Задание A. Переведите на английский язык следующее предложение из текста о метафоре: «И теоретик, который старается объяснить метафору путем обращения к ее скрытому содержанию, и критик, который стремится эксплицитно выразить это содержание, — оба стоят на ложном пути, ибо выполнить такие задачи невозможно».
Задание B. Продолжите текст о метафоре, начав сразу после его последнего предложения.

Текст о метафоре.
Метафора, делая некоторое буквальное утверждение, заставляет увидеть один объект как бы в свете другого, что и влечет за собой прозрение. Поскольку в большинстве случаев оно несводимо к познанию некоторой истины или факта, то попытки буквально описать содержание метафоры просто обречены на провал.
И теоретик, который старается объяснить метафору путем обращения к ее скрытому содержанию, и критик, который стремится эксплицитно выразить это содержание, — оба стоят на ложном пути, ибо выполнить такие задачи невозможно.

Собранные материалы.
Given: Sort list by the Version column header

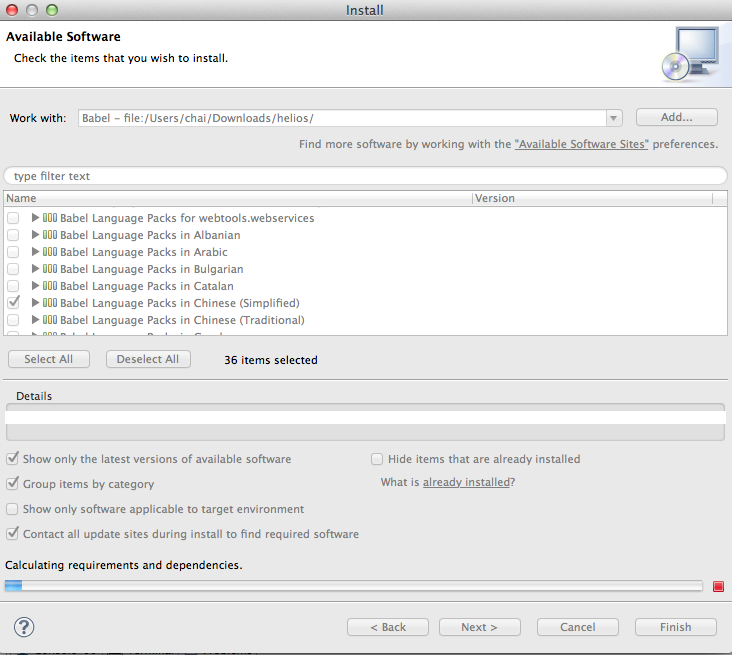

Ожидаемый ответ A. Both the theorist who tries to explain a metaphor by appealing to its hidden content and the critic who seeks to express that content explicitly are on the wrong path, for such tasks cannot be accomplished.

Ожидаемый ответ B.
Дело не в том, что объяснения и интерпретации метафоры вообще недопустимы. Иногда, сталкиваясь с метафорой, мы испытываем затруднения: нам сразу не увидеть в метафоре то, что легко схватывает более восприимчивый и образованный читатель. Законная функция так называемой парафразы могла бы состоять в том, чтобы помочь неопытному или ленивому читателю приобщиться к тому способу видения, который имеет изощренный критик. Можно сказать, что критик слегка конкурирует с автором метафоры. Критик старается сделать свою версию более прозрачной для понимания, но в то же время стремится воспроизвести в других людях, хотя бы отчасти, то впечатление, которое на него произвел оригинал. Стремясь выполнить эту задачу, критик одновременно привлекает наше внимание к красоте, точности и скрытой силе метафоры как таковой.
Метонимия, как яркий символический троп, остается категорией описательной. Она создаёт и усиливает зрительно ощутимые представления, будучи при этом способом не прямой, а косвенной характеристики явления. В отличие от сравнения метонимия отметает все сопутствующие признаки, очищая, типизируя основной для данной ситуации признак. Ю.М. Лотман определяет акт метонимии как выделение существенно-специфического и элиминирование несущественного: "Эта часть женщины есть женщина" (Лотман 1994: 36). В этом смысле метонимию действительно можно рассматривать как художественную "стенографию» (Way 1991: 10)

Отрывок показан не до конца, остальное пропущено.